Nouri returns to the pages of the Post today (May 21) -- which fails to reference its earlier story -- and is now identified as being "at the center of the inquiry" into "a scheme to defraud the Iraqi government during the transition to a new currency." According to the Post, Nouri was "arrested in April and faces 17 charges including extortion, fraud, embezzlement, theft of government property and abuse of authority."
Similarly, the Times identifies Nouri as having been "arrested on corruption allegations that include stealing a dozen cars from the [Finance] Ministry" and standing accused of "theft, extortion, kidnapping and murder."
But the most thorough description of the Nouri investigation comes -- perhaps somewhat surprisingly -- in a front-page story Friday in the neocon's paper of record, The New York Sun.
According to that report, Nouri has told Iraqi investigators that "Mr Chalabi's organization instructed him to strong-arm bureaucrats and steal government property." Citing Nouri's arrest date as March 24, the story also reveals that his charges include "coerc[ing] confessions from bank tellers" in the dinar investigation, and that when arrested, he attempted to extricate himself by invoking the name of Aras Habib, the INC's intelligence director.
Alas for Nouri, reports the Sun, this did not have the desired affect, and in fact resulted in the issuance of a warrant for Habib's arrest. Then, after being thrown into a Baghdad minimum-security facility, Nouri somehow procured a cell phone and rang Zuhair al-Maliky, "the judge from the Iraqi central criminal court investigating his case, threatening his life if he proceeded" with his investigation.
The Sun goes on to cite an interview it conducted with Chalabi last month, in which Chalabi -- in contrast to the Post's March 11 identification of Nouri as head of the bank audit committee -- described Nouri as merely someone "assigned to be a guard to the Ministry of Finance," and whose arrest stemmed from a "quarrel he had with a CPA Finance Ministry contractor."
Yet the Sun goes on to quote a Finance Ministry adviser who says that many working at the ministry thought Nouri Chalabi -- not Finance Minister Kamil al-Gailani Chalabi -- was running the place. "He would often insist on attending meetings with the minister he had no business attending; he was able to fire people at the ministry.

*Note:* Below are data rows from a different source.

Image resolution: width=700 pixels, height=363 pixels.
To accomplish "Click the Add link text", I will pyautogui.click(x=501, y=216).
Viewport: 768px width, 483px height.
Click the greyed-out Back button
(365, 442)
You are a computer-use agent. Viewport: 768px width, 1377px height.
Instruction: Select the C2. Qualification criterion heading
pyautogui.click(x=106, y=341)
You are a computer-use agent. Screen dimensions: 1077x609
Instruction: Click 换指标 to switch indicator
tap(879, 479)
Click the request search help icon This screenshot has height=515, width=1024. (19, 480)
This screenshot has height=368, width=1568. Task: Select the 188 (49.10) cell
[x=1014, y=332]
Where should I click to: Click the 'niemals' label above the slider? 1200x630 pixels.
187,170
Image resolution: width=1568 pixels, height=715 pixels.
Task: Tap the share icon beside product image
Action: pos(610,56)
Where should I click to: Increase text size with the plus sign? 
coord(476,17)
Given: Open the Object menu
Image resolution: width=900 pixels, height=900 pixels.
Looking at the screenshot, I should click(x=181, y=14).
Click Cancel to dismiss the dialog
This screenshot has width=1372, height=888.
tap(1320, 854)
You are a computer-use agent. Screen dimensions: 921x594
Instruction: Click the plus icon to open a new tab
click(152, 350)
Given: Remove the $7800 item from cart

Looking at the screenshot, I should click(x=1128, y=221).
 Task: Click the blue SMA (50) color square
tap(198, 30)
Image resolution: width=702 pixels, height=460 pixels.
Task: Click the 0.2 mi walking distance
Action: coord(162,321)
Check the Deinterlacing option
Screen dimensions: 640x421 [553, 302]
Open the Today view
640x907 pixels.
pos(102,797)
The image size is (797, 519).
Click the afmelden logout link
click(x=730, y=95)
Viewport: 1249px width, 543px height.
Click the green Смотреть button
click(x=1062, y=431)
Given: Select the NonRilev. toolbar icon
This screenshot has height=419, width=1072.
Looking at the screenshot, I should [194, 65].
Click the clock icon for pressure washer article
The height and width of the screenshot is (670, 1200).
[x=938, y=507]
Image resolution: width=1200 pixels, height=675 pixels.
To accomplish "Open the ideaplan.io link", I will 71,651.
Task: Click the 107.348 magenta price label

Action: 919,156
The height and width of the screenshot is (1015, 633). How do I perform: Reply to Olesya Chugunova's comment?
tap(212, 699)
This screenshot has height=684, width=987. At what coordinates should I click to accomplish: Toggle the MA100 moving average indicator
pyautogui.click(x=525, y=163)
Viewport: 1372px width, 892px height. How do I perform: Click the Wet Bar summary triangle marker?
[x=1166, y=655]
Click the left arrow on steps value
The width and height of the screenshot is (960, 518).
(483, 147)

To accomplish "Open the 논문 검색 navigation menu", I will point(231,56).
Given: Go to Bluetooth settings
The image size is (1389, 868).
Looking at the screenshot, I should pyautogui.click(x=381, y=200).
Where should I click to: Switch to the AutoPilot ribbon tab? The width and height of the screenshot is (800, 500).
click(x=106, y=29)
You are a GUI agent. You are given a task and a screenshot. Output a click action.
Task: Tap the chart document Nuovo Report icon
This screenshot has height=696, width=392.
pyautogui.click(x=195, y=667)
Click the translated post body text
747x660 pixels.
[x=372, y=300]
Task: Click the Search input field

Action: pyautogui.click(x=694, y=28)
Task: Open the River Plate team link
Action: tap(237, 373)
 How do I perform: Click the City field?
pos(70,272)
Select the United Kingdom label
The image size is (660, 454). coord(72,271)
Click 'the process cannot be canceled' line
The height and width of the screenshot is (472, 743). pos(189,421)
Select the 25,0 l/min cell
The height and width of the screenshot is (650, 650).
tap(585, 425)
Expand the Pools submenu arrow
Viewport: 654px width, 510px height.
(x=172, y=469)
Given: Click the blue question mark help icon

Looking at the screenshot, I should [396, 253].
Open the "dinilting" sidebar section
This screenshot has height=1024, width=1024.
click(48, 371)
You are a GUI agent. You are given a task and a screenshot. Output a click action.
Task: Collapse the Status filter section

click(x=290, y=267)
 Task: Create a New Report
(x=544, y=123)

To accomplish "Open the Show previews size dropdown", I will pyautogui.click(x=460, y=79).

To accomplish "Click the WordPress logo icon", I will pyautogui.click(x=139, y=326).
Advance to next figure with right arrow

Many people believed he was effectively in control," the Sun quotes the adviser as saying.
Chalabi's response -- along with those of his dwindling allies in Washington -- to the raid and accompanying allegations is nothing new: It's part of the conspiracy by jealous and incompetent actors from the State Department, CIA, and CPA to undermine an always unfairly maligned person who would do right by Iraq if only everyone would recognize him as the indispensable man for Mesopotamian democracy that he is.
Newsweek, however, added to the canon of corruption coverage Thursday night with a brief article posted on its Web site that provides details on additional allegations that Chalabi and the INC engaged in democratic practices that more closely recall Tammany -- rather than Independence -- Hall. Doubtless Chalabi's most ardent supporters will continue to cast him as Iraq's version of Mr. Smith. But in the context of his alleged actions and fraying associations, with each passing day, he's looking more and more like Wilmer at the end of The Maltese Falcon.
Jason Vest is a Prospect senior correspondent.